Does Pandas have a bulk update(not insert) functio...
# random
r
Does Pandas have a bulk update(not insert) functionality with sqlalchemy?
k
I don’t know a lot on this, but update sounds hard (and slow). We’ll see what others have to say. I’ve only dealt with inserts
r
Why do you think that? Here's an example for sqlalchemy but it has ridiculous hang(that never seems to end) session = Session() session.bulk_update_mappings(ConversionRate, merged_table_dict) session.commit() session.close()
k
I was personally in a similar situation and we tried a bulk upsert (pure SQL) and it was taking forever. I forget exact numbers but it felt like the insert was 30 minutes and the upsert was 20 hours. So similar to your ridiculous hang.
But I dont know much here so dont take my word for it
k
Not sure about pandas, but I’ve generally had good luck using CSV import for bulk performance. You can CSV load into a temp table and then do UPDATE FROM on the temp table to the new table. Something like this: https://www.virtual-dba.com/blog/postgresql-updating-data-using-csv-file-with-dbeaver/ (ignore all the GUI stuff but the queries are the same)

▶ DATASET EXCERPTS:
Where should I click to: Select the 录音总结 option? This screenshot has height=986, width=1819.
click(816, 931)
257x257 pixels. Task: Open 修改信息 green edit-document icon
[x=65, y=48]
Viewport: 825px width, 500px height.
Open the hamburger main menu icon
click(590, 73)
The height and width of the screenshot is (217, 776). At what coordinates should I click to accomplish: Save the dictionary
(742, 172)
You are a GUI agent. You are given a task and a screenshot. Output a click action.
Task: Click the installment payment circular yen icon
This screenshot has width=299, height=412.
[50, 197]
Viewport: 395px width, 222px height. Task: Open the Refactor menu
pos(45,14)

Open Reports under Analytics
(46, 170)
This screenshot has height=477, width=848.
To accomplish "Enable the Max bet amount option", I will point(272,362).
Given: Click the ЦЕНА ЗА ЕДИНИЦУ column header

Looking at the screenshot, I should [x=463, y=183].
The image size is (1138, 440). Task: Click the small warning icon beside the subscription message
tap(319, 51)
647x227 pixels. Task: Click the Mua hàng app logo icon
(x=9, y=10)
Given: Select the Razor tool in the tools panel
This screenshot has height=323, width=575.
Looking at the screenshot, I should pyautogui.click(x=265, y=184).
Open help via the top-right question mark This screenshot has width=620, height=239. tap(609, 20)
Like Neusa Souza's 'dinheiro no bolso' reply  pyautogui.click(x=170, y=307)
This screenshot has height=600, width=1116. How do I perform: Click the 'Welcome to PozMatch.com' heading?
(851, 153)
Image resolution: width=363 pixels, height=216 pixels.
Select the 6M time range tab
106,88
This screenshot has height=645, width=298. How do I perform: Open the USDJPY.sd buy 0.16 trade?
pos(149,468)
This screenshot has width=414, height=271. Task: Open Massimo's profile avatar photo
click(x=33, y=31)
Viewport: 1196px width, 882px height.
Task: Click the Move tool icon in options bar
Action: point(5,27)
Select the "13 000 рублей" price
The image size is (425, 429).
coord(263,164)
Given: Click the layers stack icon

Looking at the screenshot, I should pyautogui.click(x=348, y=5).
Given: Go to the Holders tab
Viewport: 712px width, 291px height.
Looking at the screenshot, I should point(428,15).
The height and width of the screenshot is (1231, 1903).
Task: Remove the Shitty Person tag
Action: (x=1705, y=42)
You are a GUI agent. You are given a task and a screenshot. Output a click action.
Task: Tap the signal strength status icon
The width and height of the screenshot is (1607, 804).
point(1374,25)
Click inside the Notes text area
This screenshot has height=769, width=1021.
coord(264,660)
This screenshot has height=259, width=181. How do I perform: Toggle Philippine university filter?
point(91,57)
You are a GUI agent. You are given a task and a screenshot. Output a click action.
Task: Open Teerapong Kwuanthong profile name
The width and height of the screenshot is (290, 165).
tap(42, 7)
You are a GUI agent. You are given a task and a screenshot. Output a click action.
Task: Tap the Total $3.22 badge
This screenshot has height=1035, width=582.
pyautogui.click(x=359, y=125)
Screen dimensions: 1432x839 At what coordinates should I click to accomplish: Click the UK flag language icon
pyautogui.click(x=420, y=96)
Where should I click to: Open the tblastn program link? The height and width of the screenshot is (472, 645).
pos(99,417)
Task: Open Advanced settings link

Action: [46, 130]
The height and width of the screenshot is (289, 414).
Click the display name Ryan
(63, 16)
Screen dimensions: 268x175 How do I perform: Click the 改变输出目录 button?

▶ SET PROBLEM 1: Copy the forum thread on bulk updates with Pandas and SQLAlchemy in full, word for word.
▶ SET PROBLEM 2: Repeat verbatim the part of the listing that opens with its first line and closes with the line containing "click(590, 73)".
The listing is unrelated to the forum thread.

▶ CORRECT OUTPUT 1:
Does Pandas have a bulk update(not insert) functio...
# random
r
Does Pandas have a bulk update(not insert) functionality with sqlalchemy?
k
I don’t know a lot on this, but update sounds hard (and slow). We’ll see what others have to say. I’ve only dealt with inserts
r
Why do you think that? Here's an example for sqlalchemy but it has ridiculous hang(that never seems to end) session = Session() session.bulk_update_mappings(ConversionRate, merged_table_dict) session.commit() session.close()
k
I was personally in a similar situation and we tried a bulk upsert (pure SQL) and it was taking forever. I forget exact numbers but it felt like the insert was 30 minutes and the upsert was 20 hours. So similar to your ridiculous hang.
But I dont know much here so dont take my word for it
k
Not sure about pandas, but I’ve generally had good luck using CSV import for bulk performance. You can CSV load into a temp table and then do UPDATE FROM on the temp table to the new table. Something like this: https://www.virtual-dba.com/blog/postgresql-updating-data-using-csv-file-with-dbeaver/ (ignore all the GUI stuff but the queries are the same)

▶ CORRECT OUTPUT 2:
Where should I click to: Select the 录音总结 option? This screenshot has height=986, width=1819.
click(816, 931)
257x257 pixels. Task: Open 修改信息 green edit-document icon
[x=65, y=48]
Viewport: 825px width, 500px height.
Open the hamburger main menu icon
click(590, 73)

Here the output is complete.